• Tekst do czytania:
Koszykarki Enea AZS bliskie sprawienia niespodzianki

Niewiele brakowało, aby poznanianki sprawiły niespodziankę i wygrały drugi mecz w sezonie. Były blisko pokonania mocniejszej Politechniki Gdańsk, ale zabrakło postawienia przysłowiowej „kropki nad i”. Górą gdańszczanki, które wywożą z Poznania wymęczone 2 punkty.


[widgetkit id=569]

Koszykarki Enea AZS bliskie sprawienia niespodzianki

Niewiele brakowało, aby poznanianki sprawiły niespodziankę i wygrały drugi mecz w sezonie. Były blisko pokonania mocniejszej Politechniki Gdańsk, ale zabrakło postawienia przysłowiowej „kropki nad i”. Górą gdańszczanki, które wywożą z Poznania wymęczone 2 punkty.

Enea AZS Poznań – Sunreef Yachts Politechnika Gdańsk  82:89

Mecz rozpoczął się bardzo dynamicznie z obu stron. Pierwsze 5 minut to kosz za kosz i efektowne oraz skuteczne akcje Enei AZS i Politechniki. Na tablicy wyników często widniał remis. W Gdańskiej drużynie nie można było zatrzymać dwóch Amerykanek – Conwright i Clarke, które naprzemiennie zdobywały punkty. W poznańskiej ekipie  prym wiodły Davis, Samburska i Hillsman. Kiedy w 7 minucie przy stanie 14:14 rzut trzypunktowy trafiła Bujniak to gdańszczanki wyszły na prowadzenie. Niestety dla akademiczek zaczęły tą przewagę powiększać i na koniec kwarty wynosiła ona już 10 punktów (19:29).  

Druga kwarta rozpoczęła się celną „trójką” Stefańczyk z Enea AZS i Śmietańskiej z Politechniki. Gdańszczanki nie potrafiły poradzi sobie z silną pod koszem Hillsman, która bardzo dobrze była obsługiwana podaniami przez obwodowe Enea AZS. Khaalia często stawała na linii osobistej, wykonując rzuty osobiste. Akademiczki w tej części gry nie potrafiły się zbliżyć do przeciwniczek, a wynikało to z prostych strat i z nieporozumień w obronie. W połowie 2 kwarty przewaga wzrosła do 14 punktów (26:40). Wtedy  3 punkty zdobyła Samburska i 2+1 Davis. Przewaga stopniała do 8 punktów (32:40). Jednak do końca kwarty poznanianki nie dogoniły przeciwniczek i schodziły do szatni z 9 punktową stratą (41:50).

• Zadanie do wykonania a:
Przepisz dokładnie wiersze od pierwszego do tego, który zawiera „pos(396,321)”, razem z nim, bez obrazów.

• Wiersze do zadania:
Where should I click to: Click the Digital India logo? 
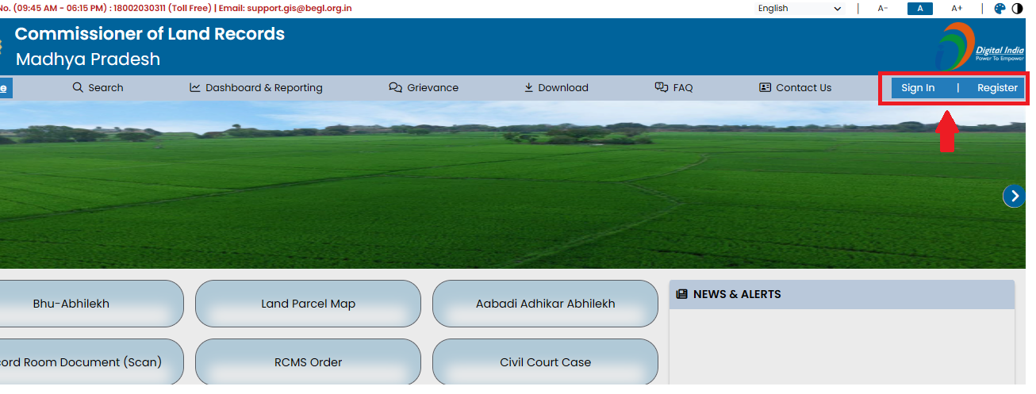click(978, 46)
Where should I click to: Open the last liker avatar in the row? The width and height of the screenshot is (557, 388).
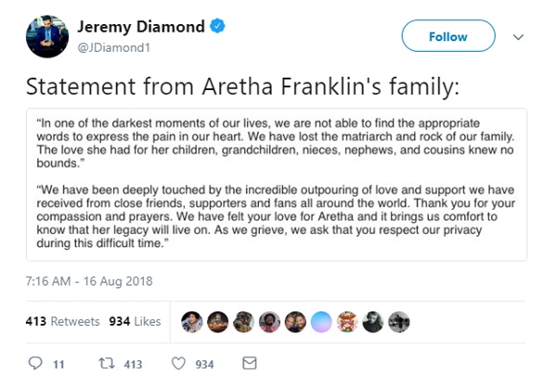pos(396,321)
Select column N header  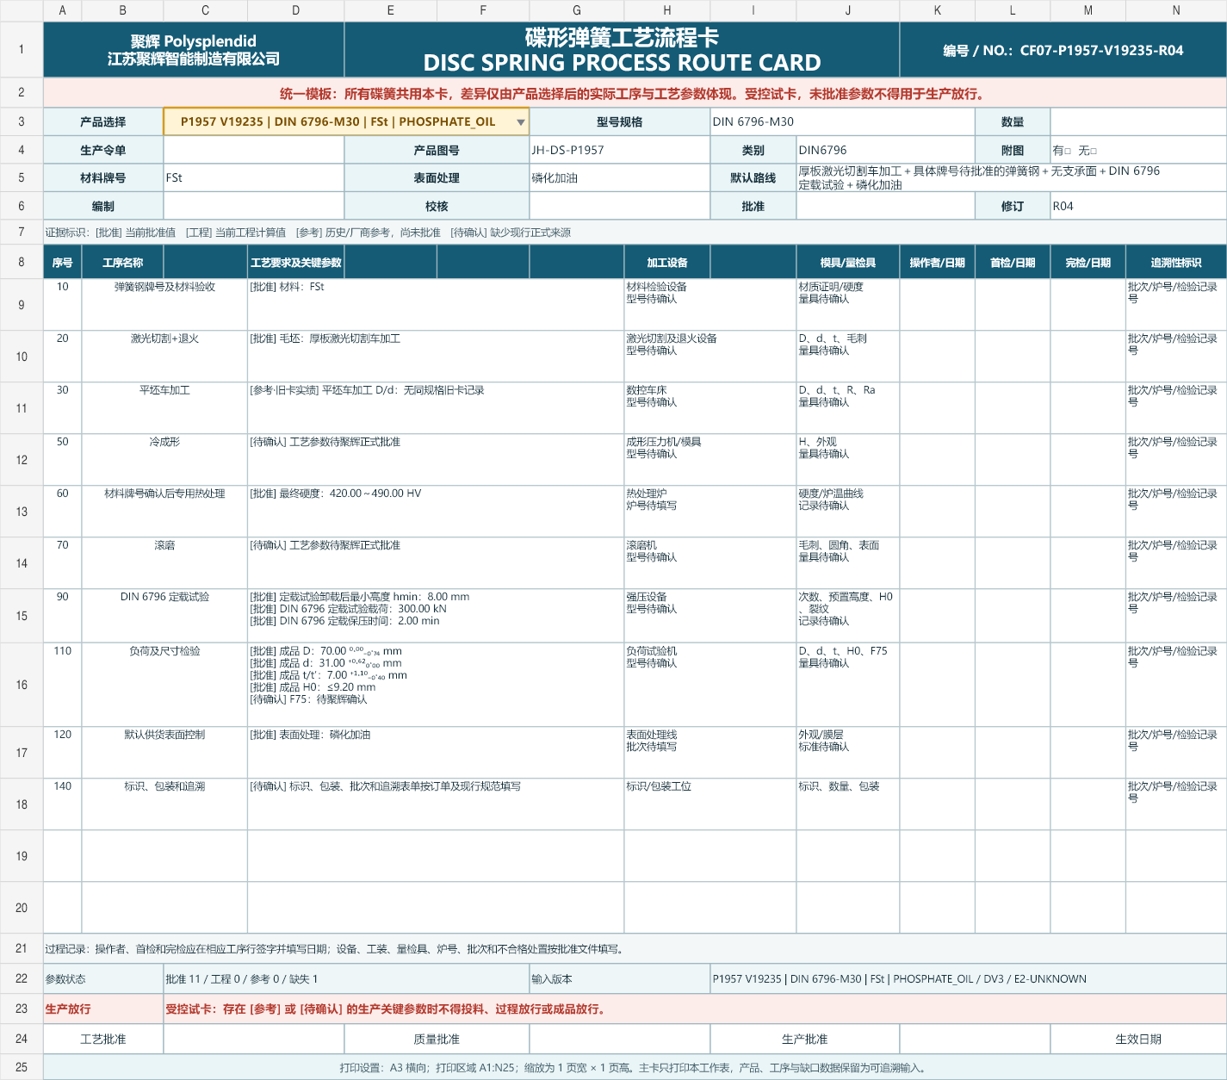pyautogui.click(x=1176, y=10)
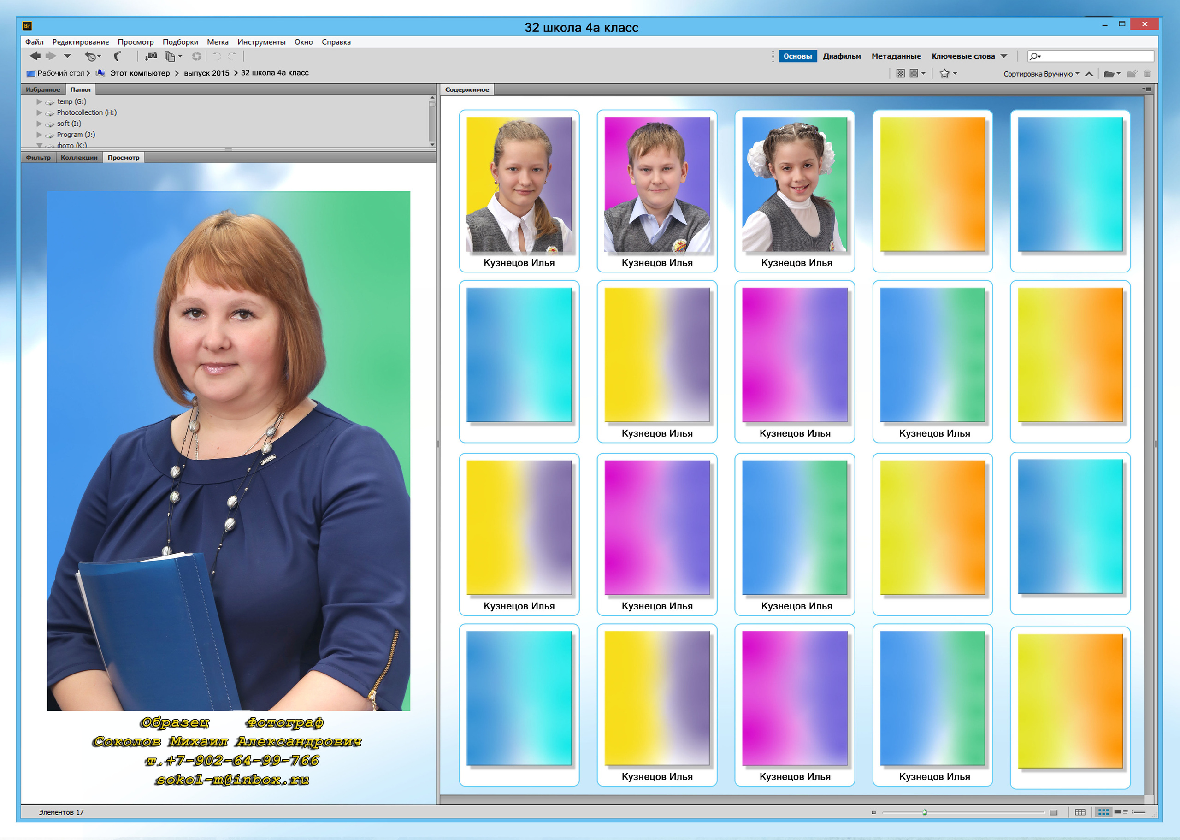Click the open recent folder icon

pyautogui.click(x=1109, y=74)
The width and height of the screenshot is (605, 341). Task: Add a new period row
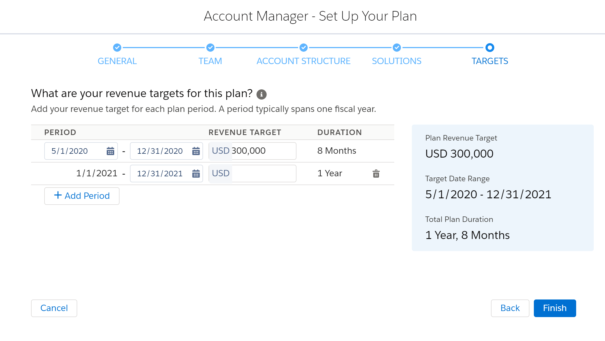82,196
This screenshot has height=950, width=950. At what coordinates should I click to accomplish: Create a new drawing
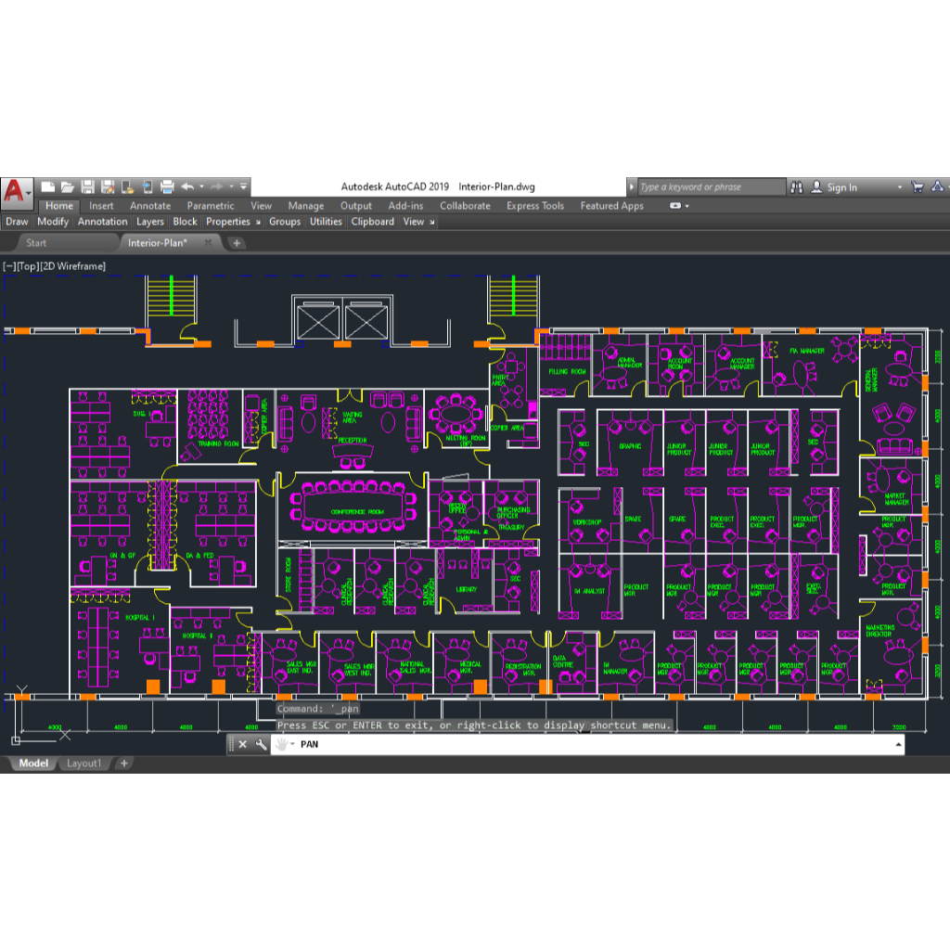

• Zadanie do wykonania b:
Przytocz fragment tekstu o meczu od słów zawierających „Mecz rozpoczął się” do słów „10 punktów (19:29).”, zamieniając w nim „kosz za kosz” na „punkt za punkt”.

• Rozwiązanie a:
Where should I click to: Click the Digital India logo? 
click(978, 46)
Where should I click to: Open the last liker avatar in the row? The width and height of the screenshot is (557, 388).
pos(396,321)

• Rozwiązanie b:
Mecz rozpoczął się bardzo dynamicznie z obu stron. Pierwsze 5 minut to punkt za punkt i efektowne oraz skuteczne akcje Enei AZS i Politechniki. Na tablicy wyników często widniał remis. W Gdańskiej drużynie nie można było zatrzymać dwóch Amerykanek – Conwright i Clarke, które naprzemiennie zdobywały punkty. W poznańskiej ekipie  prym wiodły Davis, Samburska i Hillsman. Kiedy w 7 minucie przy stanie 14:14 rzut trzypunktowy trafiła Bujniak to gdańszczanki wyszły na prowadzenie. Niestety dla akademiczek zaczęły tą przewagę powiększać i na koniec kwarty wynosiła ona już 10 punktów (19:29).